On 3rd September’12 I joined back Red Hat
. Earlier I worked with Red Hat for 3 years in in GSS (Global Support Services) in Pune. This time I joined the peformance team in Banagalore office and will be working on Red Hat Storage (Gluster) product.
I am really happy to join back the company I like most.
Teaching experience at SICSR, Pune
Last month I finished teaching a semester course on Operation Systems at SICSR, Pune. We Started the session in Mid June and finished on 1st September. In June and July I taught with my full time job at STEC. I left STEC on 3rd August and then teaching became my primary focus.
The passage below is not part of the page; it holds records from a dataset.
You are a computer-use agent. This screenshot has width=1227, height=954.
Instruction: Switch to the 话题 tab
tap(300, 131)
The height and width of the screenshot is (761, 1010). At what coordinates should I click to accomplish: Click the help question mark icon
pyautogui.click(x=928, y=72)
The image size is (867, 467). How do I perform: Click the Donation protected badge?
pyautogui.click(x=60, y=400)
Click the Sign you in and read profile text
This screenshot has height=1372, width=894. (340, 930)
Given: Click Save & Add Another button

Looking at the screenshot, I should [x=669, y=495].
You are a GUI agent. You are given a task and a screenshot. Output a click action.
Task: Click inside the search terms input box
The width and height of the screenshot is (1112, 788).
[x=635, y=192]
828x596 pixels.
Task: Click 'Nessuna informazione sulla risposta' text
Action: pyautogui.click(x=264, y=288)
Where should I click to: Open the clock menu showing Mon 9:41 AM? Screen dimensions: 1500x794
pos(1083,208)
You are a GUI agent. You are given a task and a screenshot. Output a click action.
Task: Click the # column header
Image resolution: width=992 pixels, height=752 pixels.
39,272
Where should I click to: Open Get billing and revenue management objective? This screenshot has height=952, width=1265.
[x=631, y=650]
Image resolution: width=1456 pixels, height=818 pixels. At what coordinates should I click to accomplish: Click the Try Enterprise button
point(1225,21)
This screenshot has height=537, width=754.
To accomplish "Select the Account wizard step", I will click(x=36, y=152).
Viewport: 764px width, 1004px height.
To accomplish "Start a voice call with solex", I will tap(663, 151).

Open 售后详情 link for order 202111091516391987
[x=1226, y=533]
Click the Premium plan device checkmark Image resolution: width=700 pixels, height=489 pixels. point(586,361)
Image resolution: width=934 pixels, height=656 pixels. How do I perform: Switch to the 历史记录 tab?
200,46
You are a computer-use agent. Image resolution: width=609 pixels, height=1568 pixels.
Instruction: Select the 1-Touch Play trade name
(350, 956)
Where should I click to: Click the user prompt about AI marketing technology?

I taught MSc(CA) first semester course. The students had varied back-ground. When myself and SICSR team, specially Harshad Gune were putting down objective of the course, we decided to teach by giving examples rather than typical OS theory. So that students at-least get to see the tools like cscope, git, make etc, through which they can traverse the kernel coded, compile the kernel… it they wanted
After the first session I was not sure whether student would be able to cope with the content which we have lined up for them. Many times I just had to repeat the 75% of content of the previous lecture to make everyone on the same page. This was still OK but when students did not answer which I just taught I got really frustrated. It felt like why I am trying to teach such advance stuff to the students who do not care. But there were some students who followed me as expected. I think this story of almost every class…
.
After couple of weeks of teaching I realized that may be I should not force students to learn each and everything I teach them. So I started focusing much on the fundamentals rather giving more details. This lowered my expectation from the class but at the same time students started grasping more.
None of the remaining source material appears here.